• **What is required**
Copy the following records line for line, without changing anything.

"""

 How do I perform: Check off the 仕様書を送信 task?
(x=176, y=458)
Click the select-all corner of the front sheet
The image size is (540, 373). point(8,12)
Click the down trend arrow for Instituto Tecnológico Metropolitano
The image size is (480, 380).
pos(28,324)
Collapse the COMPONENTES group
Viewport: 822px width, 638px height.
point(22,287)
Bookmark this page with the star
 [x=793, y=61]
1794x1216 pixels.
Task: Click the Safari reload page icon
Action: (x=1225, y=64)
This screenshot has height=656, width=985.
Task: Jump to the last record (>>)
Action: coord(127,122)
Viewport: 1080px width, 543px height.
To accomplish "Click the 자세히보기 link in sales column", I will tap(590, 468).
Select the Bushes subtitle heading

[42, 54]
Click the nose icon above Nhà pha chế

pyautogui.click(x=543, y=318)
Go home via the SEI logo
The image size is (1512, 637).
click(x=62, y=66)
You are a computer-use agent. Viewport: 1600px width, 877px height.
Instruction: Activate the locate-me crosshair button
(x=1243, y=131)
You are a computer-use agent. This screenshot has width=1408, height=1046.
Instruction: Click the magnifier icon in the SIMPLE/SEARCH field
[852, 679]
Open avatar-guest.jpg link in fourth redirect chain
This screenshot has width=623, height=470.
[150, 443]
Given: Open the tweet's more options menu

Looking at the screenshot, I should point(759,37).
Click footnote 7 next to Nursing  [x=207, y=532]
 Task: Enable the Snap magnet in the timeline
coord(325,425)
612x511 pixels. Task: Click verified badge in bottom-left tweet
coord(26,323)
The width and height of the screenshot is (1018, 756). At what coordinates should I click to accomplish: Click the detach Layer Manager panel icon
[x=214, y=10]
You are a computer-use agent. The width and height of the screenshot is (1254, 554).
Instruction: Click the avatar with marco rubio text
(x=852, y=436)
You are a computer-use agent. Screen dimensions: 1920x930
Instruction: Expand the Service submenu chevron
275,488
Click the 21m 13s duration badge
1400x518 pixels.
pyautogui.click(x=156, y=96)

"""

• **Reply**
 How do I perform: Check off the 仕様書を送信 task?
(x=176, y=458)
Click the select-all corner of the front sheet
The image size is (540, 373). point(8,12)
Click the down trend arrow for Instituto Tecnológico Metropolitano
The image size is (480, 380).
pos(28,324)
Collapse the COMPONENTES group
Viewport: 822px width, 638px height.
point(22,287)
Bookmark this page with the star
 [x=793, y=61]
1794x1216 pixels.
Task: Click the Safari reload page icon
Action: (x=1225, y=64)
This screenshot has height=656, width=985.
Task: Jump to the last record (>>)
Action: coord(127,122)
Viewport: 1080px width, 543px height.
To accomplish "Click the 자세히보기 link in sales column", I will tap(590, 468).
Select the Bushes subtitle heading

[42, 54]
Click the nose icon above Nhà pha chế

pyautogui.click(x=543, y=318)
Go home via the SEI logo
The image size is (1512, 637).
click(x=62, y=66)
You are a computer-use agent. Viewport: 1600px width, 877px height.
Instruction: Activate the locate-me crosshair button
(x=1243, y=131)
You are a computer-use agent. This screenshot has width=1408, height=1046.
Instruction: Click the magnifier icon in the SIMPLE/SEARCH field
[852, 679]
Open avatar-guest.jpg link in fourth redirect chain
This screenshot has width=623, height=470.
[150, 443]
Given: Open the tweet's more options menu

Looking at the screenshot, I should point(759,37).
Click footnote 7 next to Nursing  [x=207, y=532]
 Task: Enable the Snap magnet in the timeline
coord(325,425)
612x511 pixels. Task: Click verified badge in bottom-left tweet
coord(26,323)
The width and height of the screenshot is (1018, 756). At what coordinates should I click to accomplish: Click the detach Layer Manager panel icon
[x=214, y=10]
You are a computer-use agent. The width and height of the screenshot is (1254, 554).
Instruction: Click the avatar with marco rubio text
(x=852, y=436)
You are a computer-use agent. Screen dimensions: 1920x930
Instruction: Expand the Service submenu chevron
275,488
Click the 21m 13s duration badge
1400x518 pixels.
pyautogui.click(x=156, y=96)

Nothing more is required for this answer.